If you cast before you know what characters are going to say or really be about, you’re painting children into a corner, locking them into thinking about just one part of the play when they should be exercising their creative abilities to the max.

McCullough talks about many of the benefits of these activities from showing events from your kids’ points of view to providing a tool for resolving problems and, of course, nurturing creativity.

The thing that I oriented most on was his suggestion of using playmaking to tell the family’s stories. I wondered how many families really communicate their stories these days. Are grandparents fulfilling their stereotypical roles of telling stories about the old days for their grandkids to groan about? Since 60 is the new 40 (or whatever) grandparents may be leading too active a life to bother their grandkids with such things.

Yet there is a lot to be learned and bonds to be formed by these stories. My family has a lot of stories: my Sicilian great grandmother being “taught” to speak English resulting in her cursing out her work supervisor instead of wishing him good morning; my father being rewarded for helping out a customer after he clocked out for lunch; my mother and her roommates at an all-girls Catholic college being far more mischievous than my father and his college drinking buddies.

I credit my knowledge of these stories and their attendant lessons to the fact there was no cable television, much less internet when I was growing up. Nowadays, you probably have to make a special effort just to bring everyone together to communicate your family’s struggles and triumphs. Which is why I am suggesting this as a potential New Year’s Resolution.

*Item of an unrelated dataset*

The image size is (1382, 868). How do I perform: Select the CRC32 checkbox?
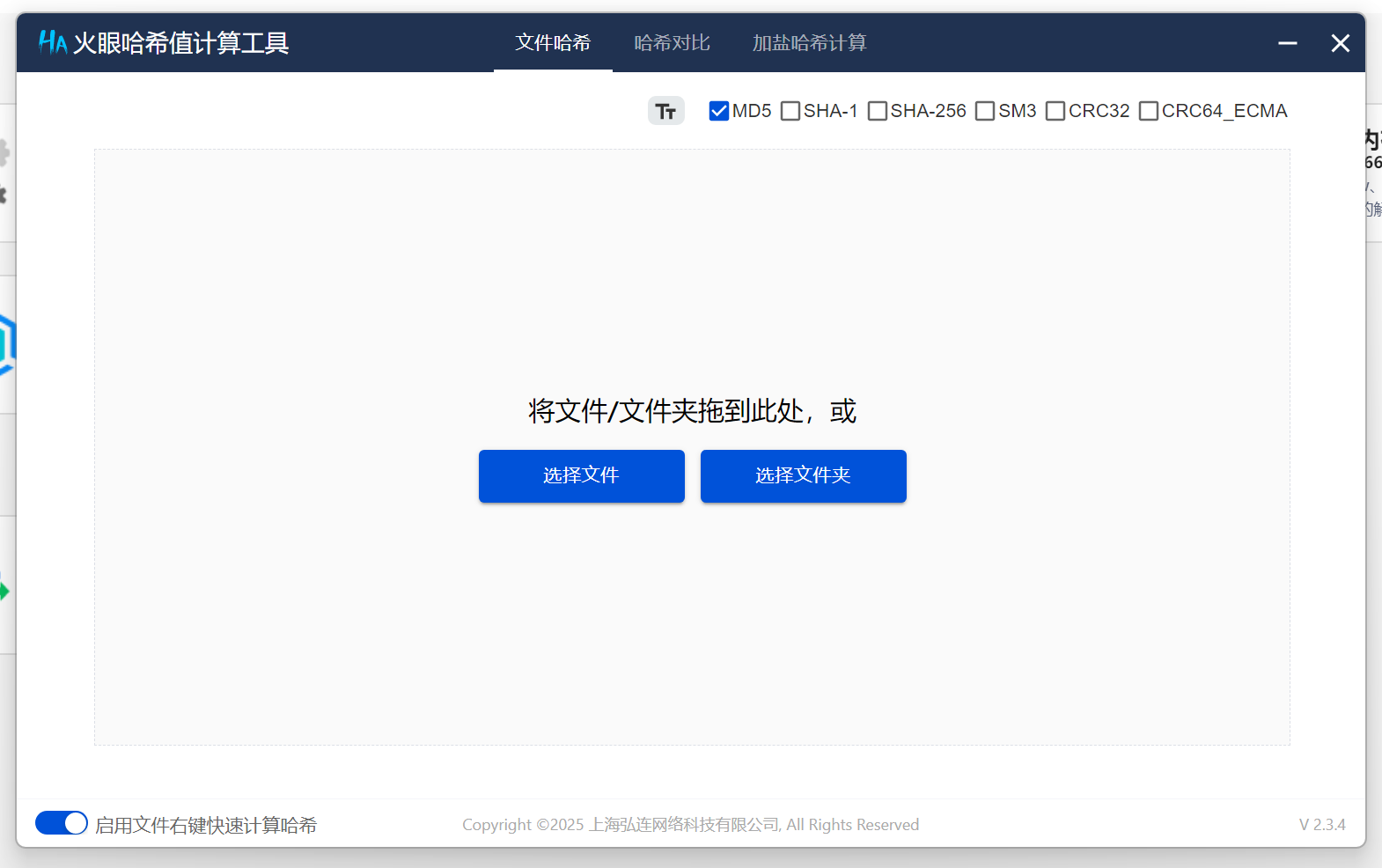click(x=1055, y=111)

Stuff to Ponder: Get Thee To A Start Up Weekend!

I was intrigued to see that the Scion car company is running a contest to help cultivate new entrepreneurs. Scion has always positioned themselves as a lifestyle brand, (disclaimer: I own one of the first 100 Scions sold in my state.), but I thought this was an interesting approach for them.

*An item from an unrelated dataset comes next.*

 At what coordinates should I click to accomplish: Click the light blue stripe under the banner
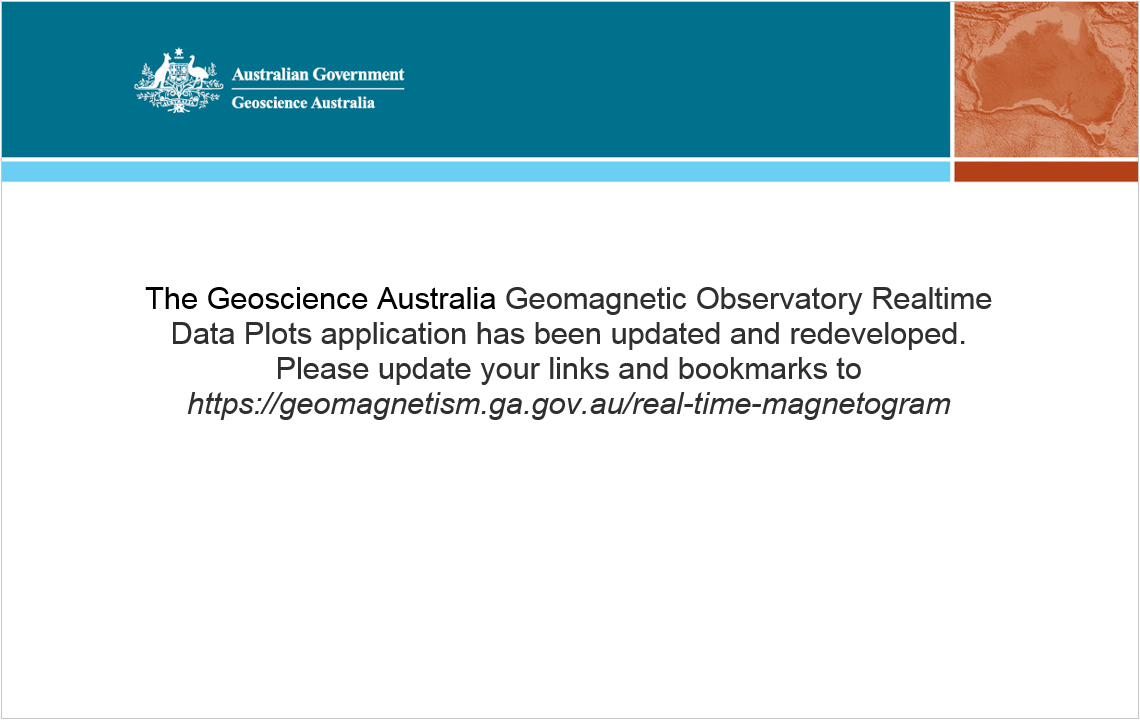(x=475, y=171)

Basically, they will fly up to 50 semi-finalists to LA to participate in a three day event where they attend seminars, meet up with mentors and receive advice on writing press releases, forming LLCs, getting loans, soliciting investors and copywrighting ideas (I am guessing they mean trademarking since you can’t copywright ideas.) The semi-finalists then rewrite their proposals and finalists are chosen from the best revamped proposals.

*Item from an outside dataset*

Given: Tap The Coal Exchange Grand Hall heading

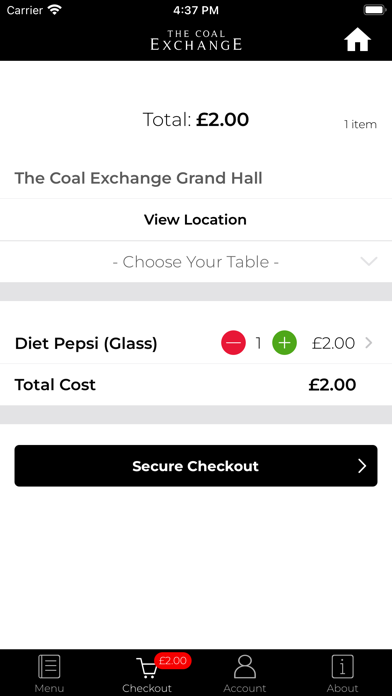Looking at the screenshot, I should pos(139,178).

I am sure there is a lot Scion will get out of it, but free advice directly applying to their own business isn’t one of them. One of the first restrictions on the contest is that it can’t be related to the car industry or Scion’s business activities.

This idea isn’t new. There are tons of entrepreneurship competitions out there as well as start up weekends where people from all sorts of background come together to meet and potentially launch a start up in the course of 54 hours.

The Scion contest got me thinking about two things- First, could an arts oriented project end up as a finalist in one of these type of competitions? Could someone go into one of the Start Up Weekends and emerge with a viable arts oriented company and business model after tapping into the brains of those present?

My second thought was from the other direction–should arts professionals participate as advisers in these sort of events in order to exhibit the value of the arts in the community beyond just entertainment? This might go a long way toward making the case not only for arts organizations, but perhaps more importantly toward the value of arts in education, if it was shown that it can contribute to the development of products and ideas that are indeed marketable.

The success of the design school teams over the business school teams in a University of Toronto’s Rotman School of Management challenge already started to provide some indications of this.

I have written about articles on what private enterprise can learn from non-profits.

I also pointed that it is important to note that the value of many of the creative exercises arts organizations can offer business lies not so much in the superficial motions of the activity as the fact that performing them means you are carving time out of your day to devote to creativity.